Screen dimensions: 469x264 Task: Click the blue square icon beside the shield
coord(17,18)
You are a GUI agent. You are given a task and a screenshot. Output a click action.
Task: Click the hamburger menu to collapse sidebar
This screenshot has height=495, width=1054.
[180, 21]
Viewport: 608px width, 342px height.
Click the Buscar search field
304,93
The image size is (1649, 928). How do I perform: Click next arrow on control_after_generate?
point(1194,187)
* * *
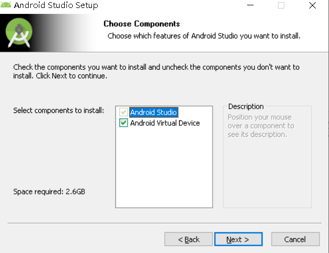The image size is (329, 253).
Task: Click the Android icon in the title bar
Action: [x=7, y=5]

**Your goal:**
Recast the items from the line with "You are a GUI" to the line with "point(1194,187)" as a two-column CSV with the headers instruction and response. Give one row per item: its text goes under instruction and its answer under response, each in a single quoted field with line breaks replaced by spaces.

**Task response:**
instruction,response
"You are a GUI agent. You are given a task and a screenshot. Output a click action. Task: Click the hamburger menu to collapse sidebar This screenshot has height=495, width=1054.","[180, 21]"
"Viewport: 608px width, 342px height. Click the Buscar search field","304,93"
"The image size is (1649, 928). How do I perform: Click next arrow on control_after_generate?","point(1194,187)"